ACTIVITY:
In the entries that follow, find the word "watermark" and report each line it is on.

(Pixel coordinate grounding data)
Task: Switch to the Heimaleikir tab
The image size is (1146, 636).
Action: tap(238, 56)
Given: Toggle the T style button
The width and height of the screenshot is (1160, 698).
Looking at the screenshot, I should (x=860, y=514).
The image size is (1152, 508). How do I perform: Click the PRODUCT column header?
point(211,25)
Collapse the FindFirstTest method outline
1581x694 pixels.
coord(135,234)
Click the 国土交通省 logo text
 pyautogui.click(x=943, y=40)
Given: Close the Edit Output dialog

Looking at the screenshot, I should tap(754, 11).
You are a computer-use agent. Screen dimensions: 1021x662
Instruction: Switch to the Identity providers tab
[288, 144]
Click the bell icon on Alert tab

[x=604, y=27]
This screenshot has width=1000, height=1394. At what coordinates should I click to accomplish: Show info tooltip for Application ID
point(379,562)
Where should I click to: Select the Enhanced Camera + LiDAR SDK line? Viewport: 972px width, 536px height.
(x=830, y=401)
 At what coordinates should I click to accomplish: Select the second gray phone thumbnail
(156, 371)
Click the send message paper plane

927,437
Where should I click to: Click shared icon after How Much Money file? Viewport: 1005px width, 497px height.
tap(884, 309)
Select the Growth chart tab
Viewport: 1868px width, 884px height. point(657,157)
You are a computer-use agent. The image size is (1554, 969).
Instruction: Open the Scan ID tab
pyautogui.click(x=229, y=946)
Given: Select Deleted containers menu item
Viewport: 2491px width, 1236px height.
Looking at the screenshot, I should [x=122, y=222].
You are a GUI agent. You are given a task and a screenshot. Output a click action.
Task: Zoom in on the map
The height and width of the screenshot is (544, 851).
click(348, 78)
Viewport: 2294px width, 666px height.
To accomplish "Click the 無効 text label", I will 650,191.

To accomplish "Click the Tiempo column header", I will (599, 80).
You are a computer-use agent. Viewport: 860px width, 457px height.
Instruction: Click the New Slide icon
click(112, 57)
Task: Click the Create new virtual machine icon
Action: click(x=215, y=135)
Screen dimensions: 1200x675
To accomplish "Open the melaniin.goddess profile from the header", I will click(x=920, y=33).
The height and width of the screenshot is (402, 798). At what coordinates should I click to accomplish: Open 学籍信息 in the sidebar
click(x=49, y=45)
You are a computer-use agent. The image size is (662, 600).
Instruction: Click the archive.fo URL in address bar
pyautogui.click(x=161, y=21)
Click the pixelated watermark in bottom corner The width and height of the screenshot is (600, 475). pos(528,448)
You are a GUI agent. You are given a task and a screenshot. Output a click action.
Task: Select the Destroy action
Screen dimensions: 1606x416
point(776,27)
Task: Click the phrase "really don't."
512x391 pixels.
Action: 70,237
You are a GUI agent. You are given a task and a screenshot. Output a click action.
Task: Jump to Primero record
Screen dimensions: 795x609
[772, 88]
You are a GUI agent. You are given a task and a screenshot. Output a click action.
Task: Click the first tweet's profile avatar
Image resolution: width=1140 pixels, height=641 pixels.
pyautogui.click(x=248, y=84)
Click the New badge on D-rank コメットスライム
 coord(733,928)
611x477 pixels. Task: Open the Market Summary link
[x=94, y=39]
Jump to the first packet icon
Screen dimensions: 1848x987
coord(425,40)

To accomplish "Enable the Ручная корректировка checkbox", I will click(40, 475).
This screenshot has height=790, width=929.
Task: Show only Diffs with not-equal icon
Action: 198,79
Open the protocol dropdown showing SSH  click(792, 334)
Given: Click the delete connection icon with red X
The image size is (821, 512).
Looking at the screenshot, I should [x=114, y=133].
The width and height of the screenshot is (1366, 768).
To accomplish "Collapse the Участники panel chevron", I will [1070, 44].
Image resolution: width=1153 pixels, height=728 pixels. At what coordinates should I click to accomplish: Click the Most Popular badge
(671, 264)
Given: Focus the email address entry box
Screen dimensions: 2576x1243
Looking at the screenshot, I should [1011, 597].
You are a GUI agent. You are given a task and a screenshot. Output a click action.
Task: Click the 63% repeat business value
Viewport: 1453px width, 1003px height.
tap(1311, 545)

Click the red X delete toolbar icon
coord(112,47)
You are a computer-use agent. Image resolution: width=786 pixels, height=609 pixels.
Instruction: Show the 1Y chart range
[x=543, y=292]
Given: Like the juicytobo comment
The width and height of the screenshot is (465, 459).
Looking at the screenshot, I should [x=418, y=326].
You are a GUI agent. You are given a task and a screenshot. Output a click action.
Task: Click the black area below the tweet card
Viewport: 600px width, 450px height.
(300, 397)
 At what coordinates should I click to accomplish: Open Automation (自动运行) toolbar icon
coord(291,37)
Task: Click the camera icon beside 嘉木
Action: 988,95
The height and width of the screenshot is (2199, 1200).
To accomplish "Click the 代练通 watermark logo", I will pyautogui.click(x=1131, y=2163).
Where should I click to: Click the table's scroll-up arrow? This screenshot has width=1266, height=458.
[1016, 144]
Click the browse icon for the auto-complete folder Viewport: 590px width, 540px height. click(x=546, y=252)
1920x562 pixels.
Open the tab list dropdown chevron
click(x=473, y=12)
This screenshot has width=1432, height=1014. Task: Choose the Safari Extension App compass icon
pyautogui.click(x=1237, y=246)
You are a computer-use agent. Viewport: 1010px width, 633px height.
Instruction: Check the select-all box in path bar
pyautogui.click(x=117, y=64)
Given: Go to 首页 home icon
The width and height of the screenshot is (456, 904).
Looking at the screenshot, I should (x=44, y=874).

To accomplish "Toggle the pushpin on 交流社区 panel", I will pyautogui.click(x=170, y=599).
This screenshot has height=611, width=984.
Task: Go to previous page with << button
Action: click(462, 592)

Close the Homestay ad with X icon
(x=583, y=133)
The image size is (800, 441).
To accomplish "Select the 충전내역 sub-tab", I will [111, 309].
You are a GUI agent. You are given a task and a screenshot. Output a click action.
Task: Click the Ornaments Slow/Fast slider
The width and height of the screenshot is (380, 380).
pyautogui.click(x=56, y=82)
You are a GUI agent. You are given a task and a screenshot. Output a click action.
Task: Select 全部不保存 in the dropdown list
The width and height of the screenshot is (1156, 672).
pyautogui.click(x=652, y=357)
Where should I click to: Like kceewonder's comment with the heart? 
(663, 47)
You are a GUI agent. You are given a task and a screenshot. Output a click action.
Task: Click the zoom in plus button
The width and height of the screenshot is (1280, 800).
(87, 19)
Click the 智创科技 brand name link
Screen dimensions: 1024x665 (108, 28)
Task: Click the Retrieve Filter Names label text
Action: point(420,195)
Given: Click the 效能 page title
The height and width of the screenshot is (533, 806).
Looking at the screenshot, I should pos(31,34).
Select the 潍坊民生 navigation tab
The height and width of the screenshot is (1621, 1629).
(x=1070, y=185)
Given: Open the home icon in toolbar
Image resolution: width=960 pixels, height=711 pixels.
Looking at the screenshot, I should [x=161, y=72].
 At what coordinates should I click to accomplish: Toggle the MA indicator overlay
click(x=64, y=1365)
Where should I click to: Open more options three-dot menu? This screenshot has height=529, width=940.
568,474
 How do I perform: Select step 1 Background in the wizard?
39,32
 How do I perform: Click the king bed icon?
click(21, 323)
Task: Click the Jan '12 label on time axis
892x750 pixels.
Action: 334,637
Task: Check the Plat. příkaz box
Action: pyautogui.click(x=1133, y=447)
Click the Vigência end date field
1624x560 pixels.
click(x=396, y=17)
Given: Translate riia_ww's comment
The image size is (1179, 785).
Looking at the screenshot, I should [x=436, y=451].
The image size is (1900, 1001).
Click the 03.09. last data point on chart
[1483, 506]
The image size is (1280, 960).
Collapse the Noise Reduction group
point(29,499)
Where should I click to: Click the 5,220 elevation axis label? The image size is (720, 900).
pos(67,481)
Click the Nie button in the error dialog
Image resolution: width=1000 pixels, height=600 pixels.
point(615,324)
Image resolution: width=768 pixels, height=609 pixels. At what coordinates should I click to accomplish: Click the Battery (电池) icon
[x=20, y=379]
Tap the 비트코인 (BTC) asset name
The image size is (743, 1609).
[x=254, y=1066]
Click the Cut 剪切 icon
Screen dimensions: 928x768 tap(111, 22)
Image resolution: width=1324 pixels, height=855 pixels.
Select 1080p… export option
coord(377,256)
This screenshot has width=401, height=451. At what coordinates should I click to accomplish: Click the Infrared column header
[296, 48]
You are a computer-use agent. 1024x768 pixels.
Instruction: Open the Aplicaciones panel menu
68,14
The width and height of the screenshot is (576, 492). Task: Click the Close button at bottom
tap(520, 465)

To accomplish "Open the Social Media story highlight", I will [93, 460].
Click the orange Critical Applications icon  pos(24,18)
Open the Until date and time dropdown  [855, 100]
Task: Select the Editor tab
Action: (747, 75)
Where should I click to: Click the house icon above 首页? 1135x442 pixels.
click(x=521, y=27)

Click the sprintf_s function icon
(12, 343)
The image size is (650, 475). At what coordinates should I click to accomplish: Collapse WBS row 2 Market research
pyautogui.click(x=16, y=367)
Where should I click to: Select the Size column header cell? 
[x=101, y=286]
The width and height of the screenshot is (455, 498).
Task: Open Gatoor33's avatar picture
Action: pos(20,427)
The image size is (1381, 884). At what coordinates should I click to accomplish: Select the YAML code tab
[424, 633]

EXERCISE ANSWER:
Click the pixelated watermark in bottom corner The width and height of the screenshot is (600, 475). pos(528,448)
To accomplish "Click the 代练通 watermark logo", I will pyautogui.click(x=1131, y=2163).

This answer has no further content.